[Data extracted from a collection]
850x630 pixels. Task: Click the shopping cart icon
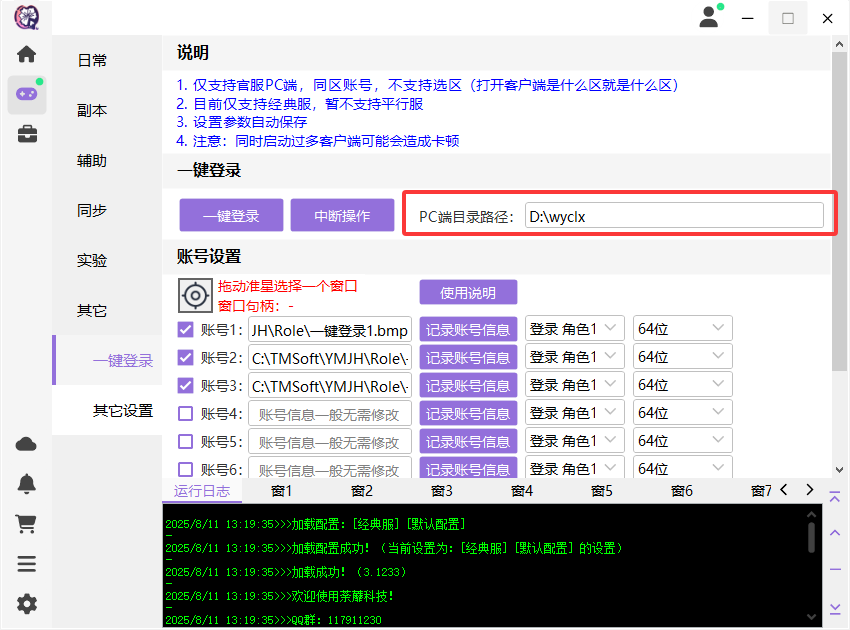[x=27, y=523]
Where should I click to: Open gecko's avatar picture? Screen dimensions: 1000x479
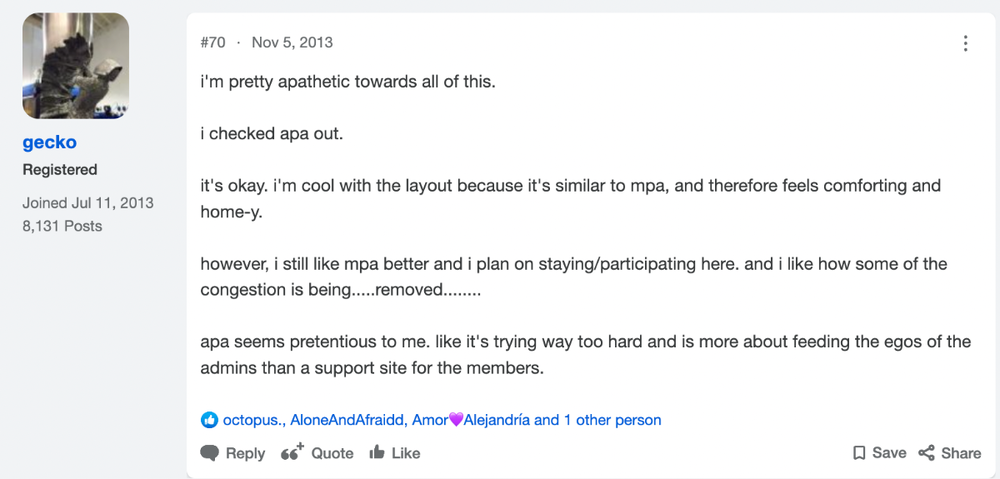pos(76,66)
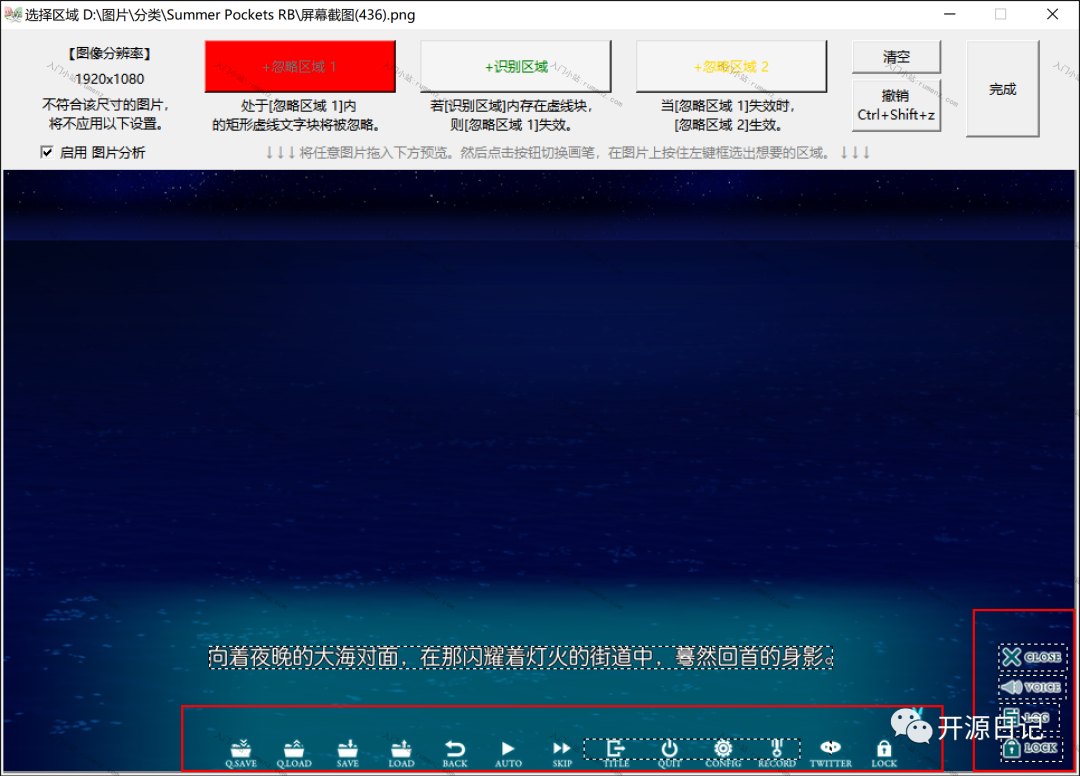Open the CONFIG gear icon

pos(723,750)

◆ What the exercise asks: Only the lines from the one that contains "Where should I" to the end of the records, inclusive, are to be quoted exactly, with pictures excluded.

◆ Answer space:
Where should I click to: Open gecko's avatar picture? Screen dimensions: 1000x479
pos(76,66)
Open the CONFIG gear icon

pos(723,750)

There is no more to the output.